Царь встрепенулся и, прикрываясь, неловко поднялся на корточки. В храм вошел верховный жрец Агар, служки вели его под руки. На царя он не взглянул, приблизился к Богу и склонился перед возвышением, длинный, горбатый, с грязно-белыми волосами до пояса. Царь злорадно подумал: «Конец тебе, ваше высочество, не успел, я тебе не Простяга, нынче же свои кишки жрать будешь, пьяная сволочь…» Агар проговорил густым голосом:

— Бог! Царь хочет говорить с тобой! Прости его и выслушай!

Стало тихо, никто не смел вздохнуть. Царь соображал: когда случился великий потоп и лопнула земля, Простяга просил Бога помочь, и Бог явился с неба комом огня в тот же вечер, и в ту же ночь земля закрылась, и не стало потопа. Значит, и сегодня так будет. Не успел дядюшка, ваше высочество, не успел! Никто тебе теперь не поможет…

Агар выпрямился. Служки, поддерживавшие его, отскочили и повернулись к Богу спиной, пряча головы руками. Царь увидел, как Агар протянул сложенные ладони и положил на грудь Бога. У Бога тотчас загорелись глаза. От страха царь стукнул зубами: глаза были большие и разные — один ядовито-зеленый, другой белый, яркий, как свет. Было слышно, как Бог задышал, тяжело, с потрескиванием, словно чахоточный. Агар попятился.

— Говори, — прошептал он. Ему, видно, тоже было не по себе.

Царь опустился на четвереньки и пополз к возвышению. Он не знал, что делать и как поступать. И он не знал, с чего начинать и говорить ли всю правду. Бог тяжело дышал, похрипывая грудью, а потом вдруг затянул тихонько и тоненько — жутко.

— Я сын Простяги, — с отчаянием сказал царь, уткнувшись лицом в холодный камень. — Простяга умер. Я прошу защиты от заговорщиков. Простяга совершал ошибки. Он не ведал, что делал. Я все исправил: смирил народ, стал велик и недоступен, как ты, я собрал войско… А подлый Бат мешает мне начать завоевание мира… Он хочет убить меня! Помоги!

Он поднял голову. Бог, не мигая, глядел ему в лицо зеленым и белым. Бог молчал.

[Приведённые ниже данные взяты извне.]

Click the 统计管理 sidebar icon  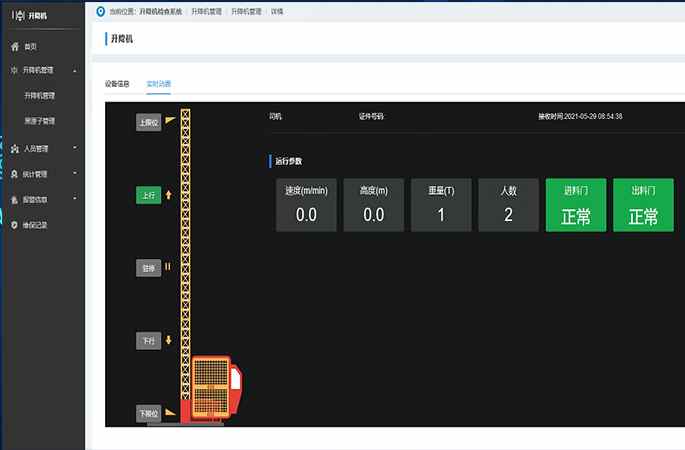click(x=14, y=174)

— Помоги… — повторил царь. — Помоги! Помоги! — Он вдруг подумал, что делает что-то не так и Бог равнодушен к нему, и совсем некстати вспомнил: ведь говорили, что отец его, царь Простяга, умер вовсе не от удара, а был убит здесь, в храме, когда убийцы вошли, никого не спросясь. — Помоги! — отчаянно закричал он. — Я боюсь умереть сегодня! Помоги! Помоги!

Он скрючился на каменных плитах, кусая руки от нестерпимого ужаса. Разноглазый Бог хрипло дышал над его головой.

— Старая гадюка, — сказал Толя. Эрнст молчал.

На экране сквозь искры помех черным уродливым пятном расплылся человек, прижавшийся к полу.

— Когда я думаю, — снова заговорил Толя, — что, не будь его, Аллан и Дерек остались бы живы, мне хочется сделать что-то такое, чего я никогда не хотел делать.

Эрнст пожал плечами и отошел к столу.

— И я всегда думаю, — продолжал Толя, — почему Дерек не стрелял? Он мог бы перебить всех…

— Он не мог, — сказал Эрнст.

— Почему не мог?

— Ты пробовал когда-нибудь стрелять в человека?

Толя сморщился, но ничего не сказал.

— В том-то и дело, — сказал Эрнст. — Попробуй хоть представить. Это почти так же противно.